Ну, молодой ухажер, конечно, последовал за ней. Куда же ему деваться?
А дальше случилось вот что. Рядом со мной сидел один тоже довольно молодой товарищ, в хорошей одежде, с каким-то значком и, по-видимому, трезвый. Глядел в окно. А потом повернулся и стал глядеть на меня так, будто я что-то взял из его кармана. А потом и говорит:
– Здорово, подлец!
Я тут, я засуетился: Как, дескать, вы смеете и прочее.
– А вот и смею, – отвечает товарищ, – как же это я не смею. Вы же видите, какое творится безобразие. Пьяные. Пристают к девушке.
– Я… я, мне… я… вот…
– Вот-вот, – сказал молодой товарищ, – все ясно. Вы видите безобразия, некультуру и недостатки, а сами сидите, будто вам до этого и дела нет.
– Я, да, я, я, я бы, вот, я хотел…
– Что вы хотели?
– Я хотел, я хотел.
– Не нужно тут никакого хотения, нужно просто дать распоясавшимся молодчикам хорошенько по рукам, и, поверьте моему слову, они сразу утихомирятся.
А между тем компания и сама по себе уже немножко утихомирилась, так как первый заснул сразу, второй заснул, поплакав, а третий все-таки девушку взял за грудь, она на него вяло посмотрела и куда-то опять пересела, а он опять за ней.
– Это уже даже не нерыцарство.

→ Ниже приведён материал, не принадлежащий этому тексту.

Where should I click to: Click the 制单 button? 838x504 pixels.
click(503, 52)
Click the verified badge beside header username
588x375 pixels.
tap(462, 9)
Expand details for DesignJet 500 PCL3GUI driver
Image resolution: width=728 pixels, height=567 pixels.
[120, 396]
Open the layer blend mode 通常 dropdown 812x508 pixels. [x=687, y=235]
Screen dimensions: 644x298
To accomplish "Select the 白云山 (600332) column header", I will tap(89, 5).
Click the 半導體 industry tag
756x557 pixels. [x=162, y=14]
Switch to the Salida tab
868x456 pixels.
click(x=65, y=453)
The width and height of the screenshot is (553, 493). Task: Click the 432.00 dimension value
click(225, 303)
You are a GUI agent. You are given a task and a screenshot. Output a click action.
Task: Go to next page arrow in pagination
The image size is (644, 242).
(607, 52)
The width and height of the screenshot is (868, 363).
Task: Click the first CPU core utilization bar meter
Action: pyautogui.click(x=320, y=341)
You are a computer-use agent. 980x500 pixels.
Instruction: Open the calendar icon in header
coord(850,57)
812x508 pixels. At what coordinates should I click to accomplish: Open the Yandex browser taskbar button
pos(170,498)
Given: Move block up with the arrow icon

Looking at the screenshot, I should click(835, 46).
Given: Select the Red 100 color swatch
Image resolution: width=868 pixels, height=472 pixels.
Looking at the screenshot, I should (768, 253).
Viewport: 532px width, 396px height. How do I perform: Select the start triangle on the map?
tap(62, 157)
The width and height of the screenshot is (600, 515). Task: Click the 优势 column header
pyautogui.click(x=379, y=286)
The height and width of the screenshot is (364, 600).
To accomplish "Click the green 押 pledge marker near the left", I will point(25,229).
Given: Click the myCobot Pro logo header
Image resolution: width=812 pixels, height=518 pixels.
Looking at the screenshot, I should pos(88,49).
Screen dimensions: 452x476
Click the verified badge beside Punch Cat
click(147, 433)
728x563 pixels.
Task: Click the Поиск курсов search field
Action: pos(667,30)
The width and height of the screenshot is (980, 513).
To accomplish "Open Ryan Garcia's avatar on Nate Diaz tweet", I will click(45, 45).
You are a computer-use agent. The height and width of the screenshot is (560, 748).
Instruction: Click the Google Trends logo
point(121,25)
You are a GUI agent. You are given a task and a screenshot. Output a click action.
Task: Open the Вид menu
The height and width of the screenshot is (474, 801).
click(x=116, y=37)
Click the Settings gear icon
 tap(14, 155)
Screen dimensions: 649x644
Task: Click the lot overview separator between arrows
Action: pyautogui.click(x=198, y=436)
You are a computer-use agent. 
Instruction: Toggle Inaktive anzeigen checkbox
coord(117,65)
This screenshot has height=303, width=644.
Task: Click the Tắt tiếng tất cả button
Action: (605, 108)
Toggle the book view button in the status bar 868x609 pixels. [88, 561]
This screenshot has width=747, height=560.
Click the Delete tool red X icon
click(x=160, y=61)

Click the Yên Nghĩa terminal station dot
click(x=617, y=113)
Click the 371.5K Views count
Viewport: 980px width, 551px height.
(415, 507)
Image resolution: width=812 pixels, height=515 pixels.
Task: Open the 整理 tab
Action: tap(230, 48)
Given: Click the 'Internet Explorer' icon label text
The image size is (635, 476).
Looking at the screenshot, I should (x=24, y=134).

Это – подлость. Это уже подлость. Предательство. Предательство начинается с малого. Вот ты не заступился за девчонку, вот ты уже и предатель.
Я потупился, я подавленно молчал и думал: «Какой умный человек и как же он правильно говорит! А я действительно подлец. Меня надо из инженеров в дворники перевести и заставить мести асфальт около родного завода».
– Я, я…
– Вы, вы. Эх. Сердце мое разрывается, глядя на такую инфантильность, товарищ. Ведь ты же мог с ним как мужик с мужиком. Отвести его в сторонку и сказать: «Ты что, парень, делаешь. Напился, так веди себя прилично. И не позорь дивчину».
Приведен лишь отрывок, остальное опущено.